(What to do):
**a.** According to the text on heating a hedgehog cage, how far above the rest of the room's temperature can a single CHE usually heat an area?
**b.** Translate this sentence from the text on heating a hedgehog cage into Spanish: "The best temperature for an individual hedgehog will vary."
**c.** Carry on the text on heating a hedgehog cage, starting after its final sentence.

(Text excerpt):
####################

A single CHE is generally capable of heating an area about 5-6 degrees above the temperature of the rest of the room. So as long as the room is normally around 68 degrees or higher, they work very well, but if the room is especially large or drafty and doesn't retain heat well (which is especially true of large rooms during the fall/winter), you might have to put the cage in a smaller room and/or use a small space heater to keep the room temperature at around 68-70 degrees. Two CHEs will work together and possibly can raise it a little more than 5-6 degrees if necessary, but the reason you'll need two is because the cage is so large. If you were to only use one, the middle of the cage (or below wherever you placed it) would be the right temperature but either end (the areas further away from the CHE) would be lower, as much as 5 degrees or so, and you don't want that much variation, even if all the temperatures fall in the correct temperature range.

The best temperature for an individual hedgehog will vary. For instance, if you get your hedgie from a breeder who keeps their hedgehog room on the warm side, closer to 80, your hedgehog will be used to the higher 70s. 72-80 is the overall range; I keep my hedgehog room at around 72-74. With CHEs I'd say aim for around 75, which means the CHEs and thermostat will keep the cage around 74-76 at all times.

####################

(Stored data):
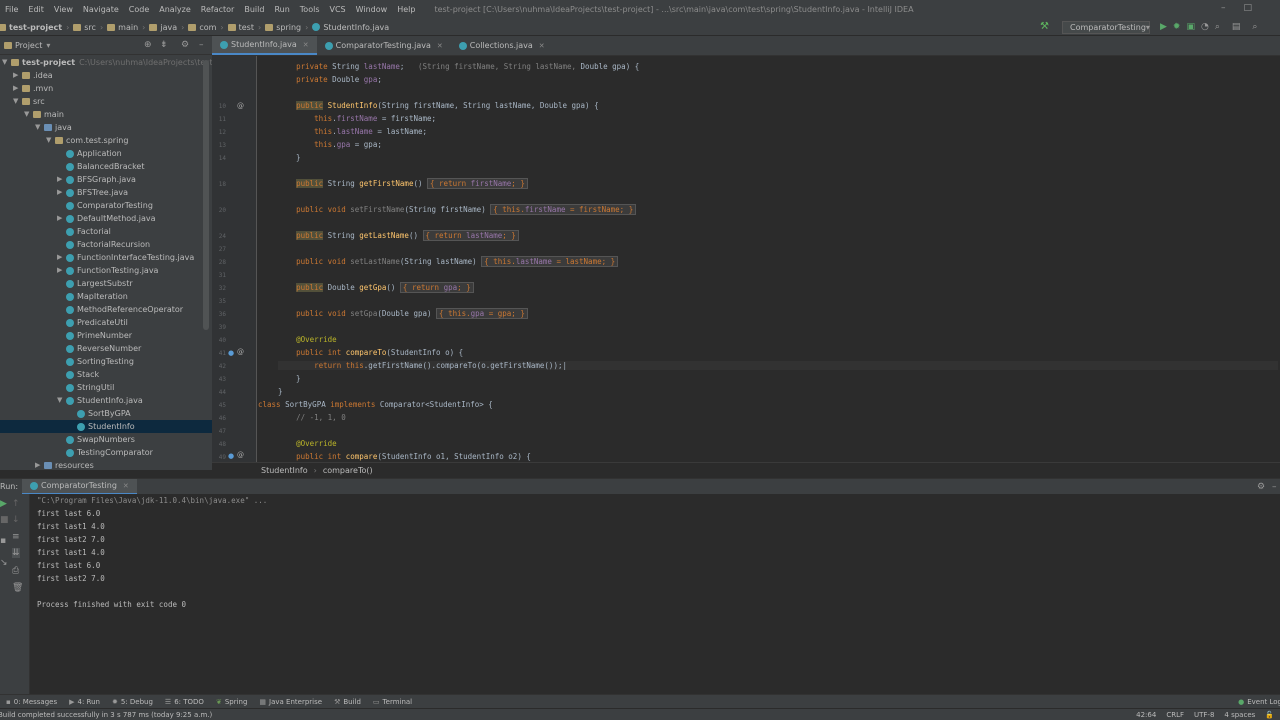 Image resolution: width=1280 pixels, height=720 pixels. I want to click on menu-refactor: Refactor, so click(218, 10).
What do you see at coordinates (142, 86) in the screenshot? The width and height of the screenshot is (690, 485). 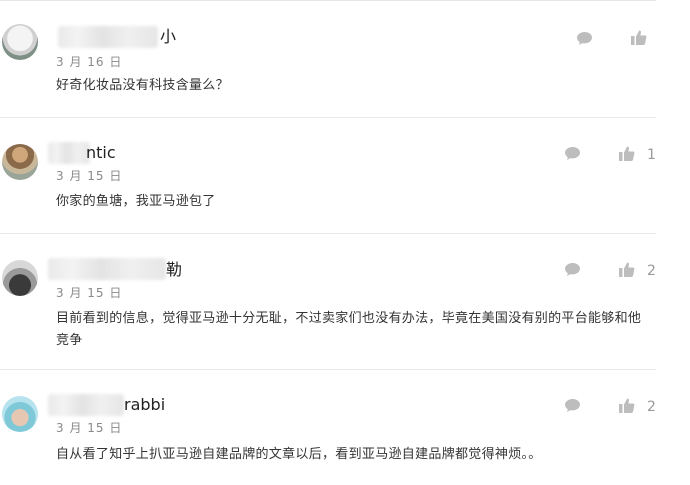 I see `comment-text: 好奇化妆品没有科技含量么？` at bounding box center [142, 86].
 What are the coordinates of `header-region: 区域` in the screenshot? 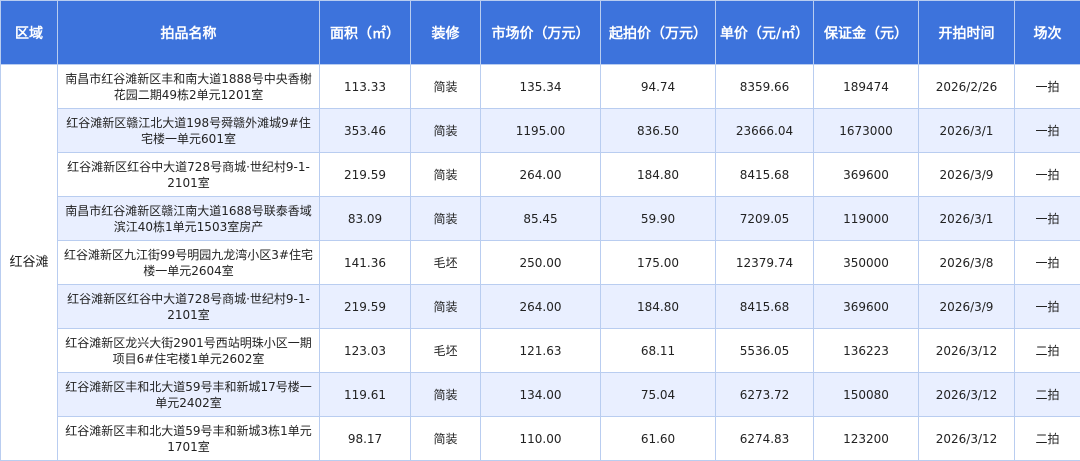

####################

(Answers to the problems):
**a.** About 5-6 degrees.

**b.** La mejor temperatura para un erizo en particular variará.

**c.**
Hope that all makes sense. Let me know if anything is still unclear.


----------



## AidansMom25 (Oct 24, 2012)

Thank you moxieberry very informative. I will get the 100 Watt or a 150 Watt and the 10 inch dome to distribute the heat better. I also would like to add that she will be in my bedroom which is a small room with low ceilings so I think I'm just over reacting but I'm just really stressing on how she will be untill I can buy the thermostat to monitor the temperature. I have no problem checking on her a much as she needs me to.I'm used to it I have a one year old so I'm constantly running lol! Would anyone point me in the right direction on how to hook a CHE to a thermostat I thought I seen it on this forum but I could be wrong. Thank you all so much for your help and quick responses it really does mean a lot.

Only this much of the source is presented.